Items listed in a dataset:
╔══

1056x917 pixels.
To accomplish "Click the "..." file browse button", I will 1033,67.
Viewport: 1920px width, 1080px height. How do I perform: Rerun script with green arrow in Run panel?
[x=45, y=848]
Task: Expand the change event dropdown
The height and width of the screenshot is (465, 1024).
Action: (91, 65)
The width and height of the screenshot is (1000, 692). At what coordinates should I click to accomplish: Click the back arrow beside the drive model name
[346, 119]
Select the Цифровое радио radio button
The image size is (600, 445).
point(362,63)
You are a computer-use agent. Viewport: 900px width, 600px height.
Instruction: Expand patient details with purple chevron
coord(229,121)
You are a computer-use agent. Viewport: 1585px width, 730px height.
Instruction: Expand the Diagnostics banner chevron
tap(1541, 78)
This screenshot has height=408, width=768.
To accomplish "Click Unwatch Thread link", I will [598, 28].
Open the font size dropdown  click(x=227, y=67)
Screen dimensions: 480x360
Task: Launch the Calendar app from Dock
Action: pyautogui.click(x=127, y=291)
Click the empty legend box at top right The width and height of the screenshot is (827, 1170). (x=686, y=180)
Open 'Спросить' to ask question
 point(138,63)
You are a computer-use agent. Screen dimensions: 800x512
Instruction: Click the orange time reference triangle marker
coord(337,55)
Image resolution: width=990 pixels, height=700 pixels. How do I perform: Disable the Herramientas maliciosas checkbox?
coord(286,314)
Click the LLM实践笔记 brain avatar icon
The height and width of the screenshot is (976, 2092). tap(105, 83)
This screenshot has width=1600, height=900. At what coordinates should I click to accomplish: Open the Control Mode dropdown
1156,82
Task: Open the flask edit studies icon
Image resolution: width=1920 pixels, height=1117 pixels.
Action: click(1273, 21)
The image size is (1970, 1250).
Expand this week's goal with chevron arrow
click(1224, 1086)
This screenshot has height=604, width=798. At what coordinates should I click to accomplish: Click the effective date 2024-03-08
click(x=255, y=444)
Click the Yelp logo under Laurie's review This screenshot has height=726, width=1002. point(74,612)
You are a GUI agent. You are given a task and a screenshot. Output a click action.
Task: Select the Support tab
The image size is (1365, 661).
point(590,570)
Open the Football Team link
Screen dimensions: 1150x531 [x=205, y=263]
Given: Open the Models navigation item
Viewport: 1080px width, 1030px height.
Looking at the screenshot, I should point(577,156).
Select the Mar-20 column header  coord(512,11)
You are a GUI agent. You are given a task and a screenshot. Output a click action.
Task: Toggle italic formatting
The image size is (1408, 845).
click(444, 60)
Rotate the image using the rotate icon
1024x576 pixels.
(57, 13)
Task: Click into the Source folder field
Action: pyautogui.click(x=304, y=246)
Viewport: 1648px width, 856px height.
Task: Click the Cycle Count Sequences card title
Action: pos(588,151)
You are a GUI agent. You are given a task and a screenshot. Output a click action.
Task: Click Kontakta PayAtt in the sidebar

╚══

▸ TASK BRIEF: Return each line of the data above that contains the string "size". Treat uppercase and lowercase as distinct.

▸ CORRECT ANSWER:
The image size is (600, 445).
Open the font size dropdown  click(x=227, y=67)
The image size is (1970, 1250).
The image size is (1365, 661).
The image size is (1408, 845).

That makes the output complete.